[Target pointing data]
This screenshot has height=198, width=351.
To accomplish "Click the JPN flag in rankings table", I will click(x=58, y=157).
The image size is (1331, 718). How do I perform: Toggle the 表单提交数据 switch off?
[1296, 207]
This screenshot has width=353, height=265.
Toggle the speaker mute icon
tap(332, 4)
---
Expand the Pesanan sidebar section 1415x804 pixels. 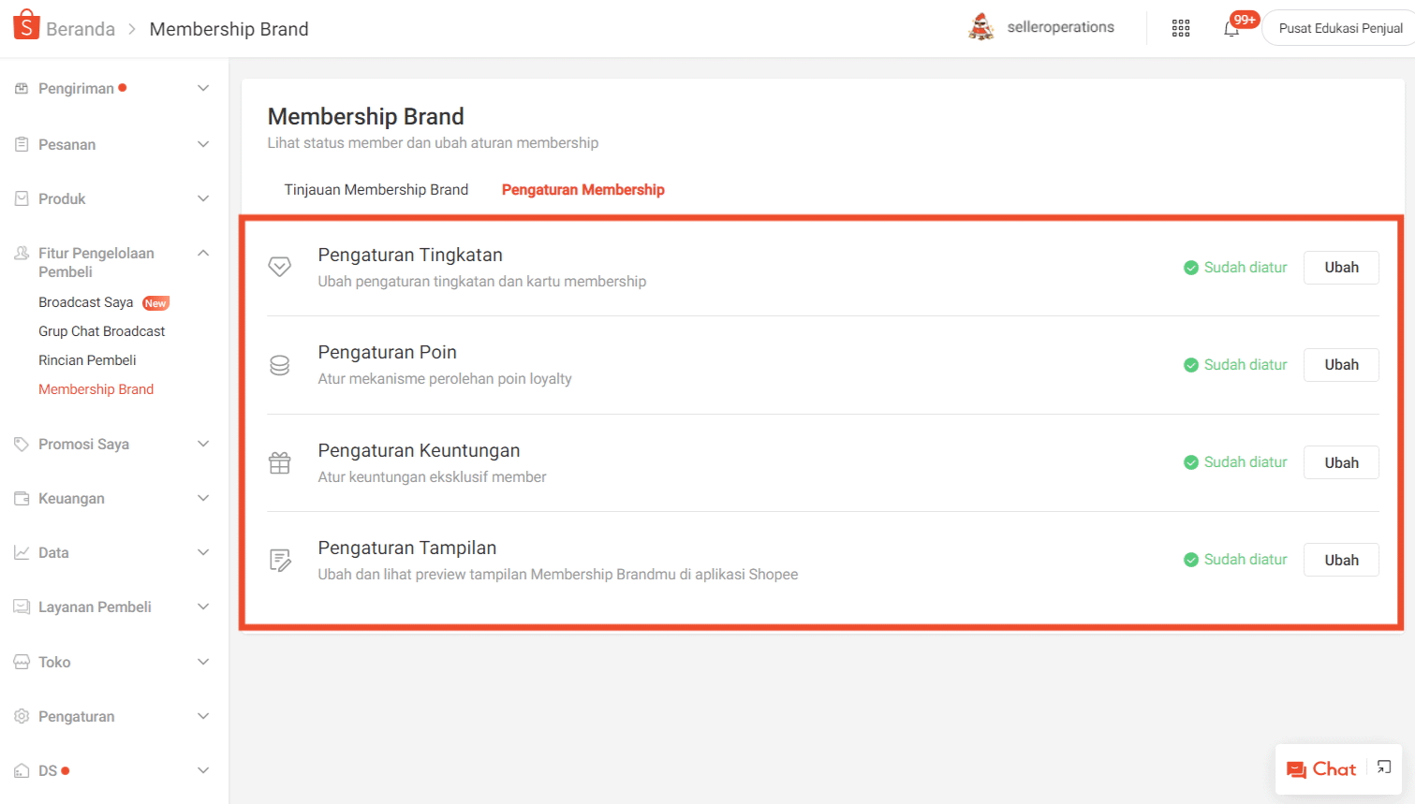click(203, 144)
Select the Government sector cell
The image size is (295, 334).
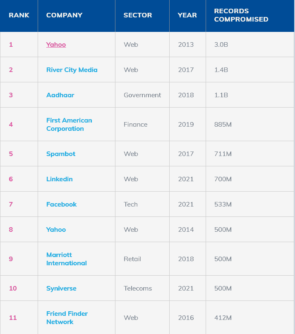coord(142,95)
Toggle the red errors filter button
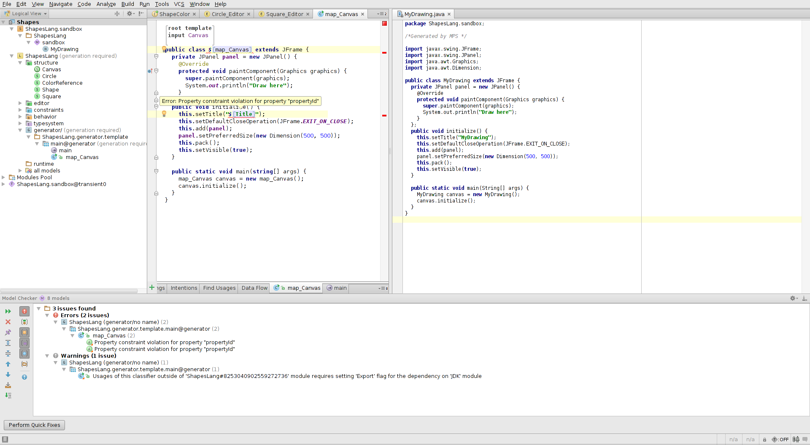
---
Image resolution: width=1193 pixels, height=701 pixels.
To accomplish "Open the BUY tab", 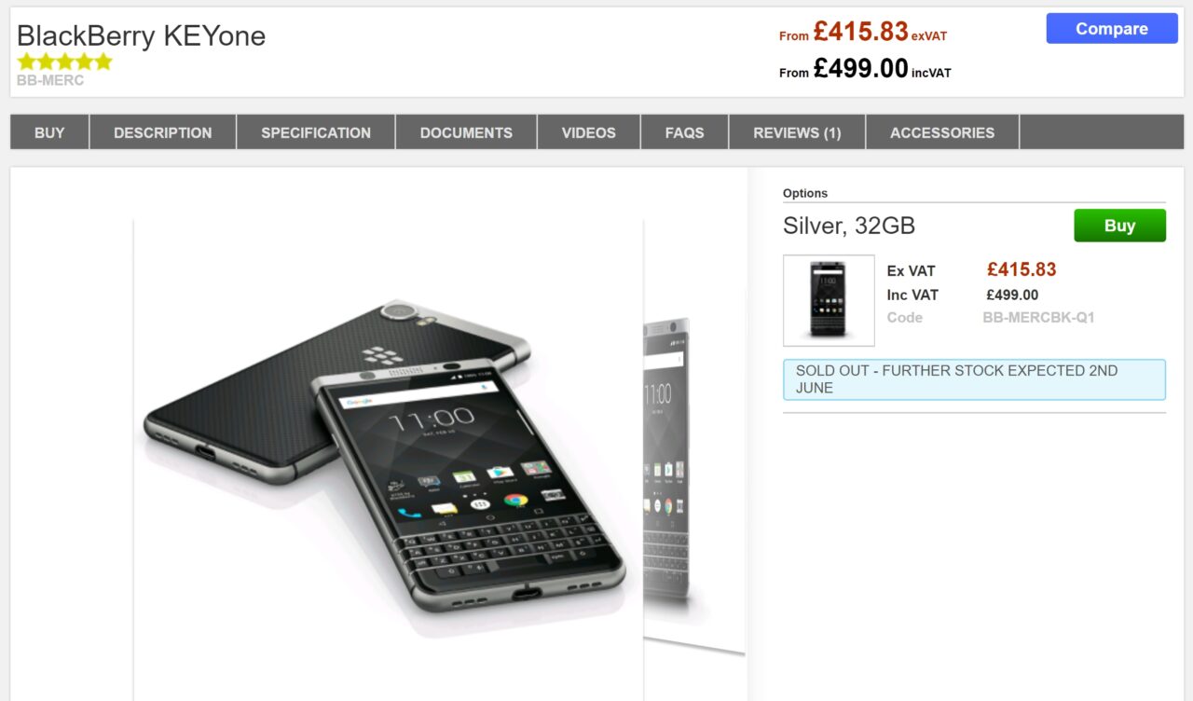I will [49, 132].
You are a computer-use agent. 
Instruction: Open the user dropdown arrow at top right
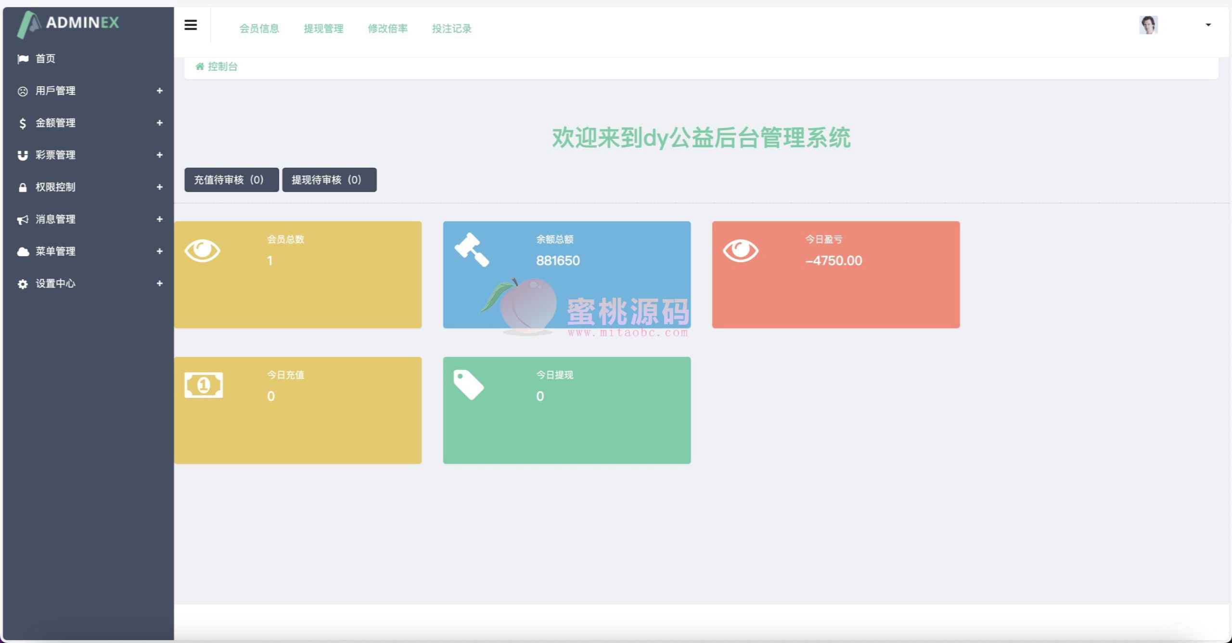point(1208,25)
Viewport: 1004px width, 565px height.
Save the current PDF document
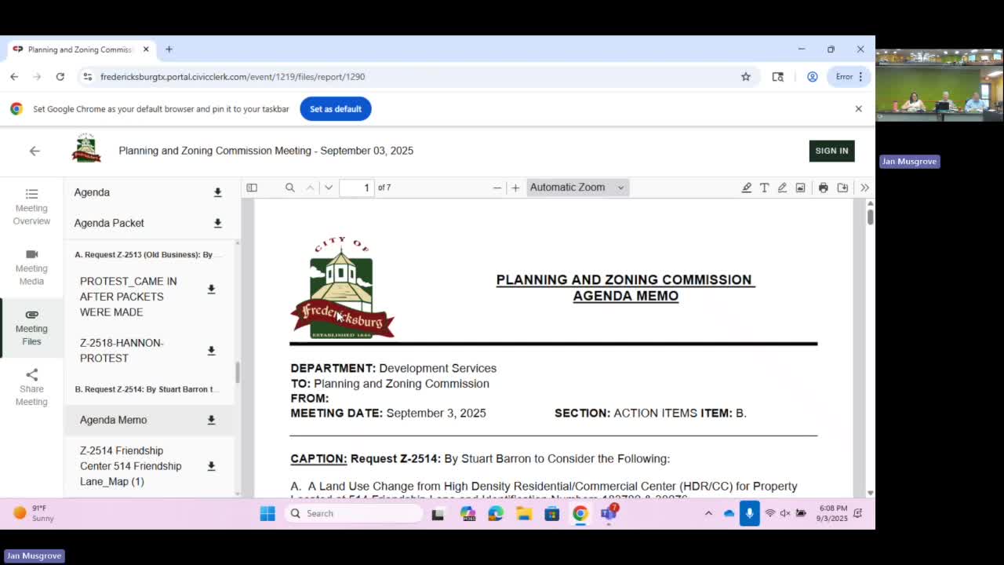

TASK DESCRIPTION -> Can you format the lines from the one containing "This screenshot has height=198, width=351." through the one containing "tap(332, 4)" as a two-column CSV with the headers instruction and answer? Give one row per instruction, put each field in double quotes, and replace any line breaks inside a field with spaces.

FINISHED TASK ->
instruction,answer
"This screenshot has height=198, width=351. To accomplish ""Click the JPN flag in rankings table"",","I will click(x=58, y=157)."
"The image size is (1331, 718). How do I perform: Toggle the 表单提交数据 switch off?","[1296, 207]"
"This screenshot has width=353, height=265. Toggle the speaker mute icon","tap(332, 4)"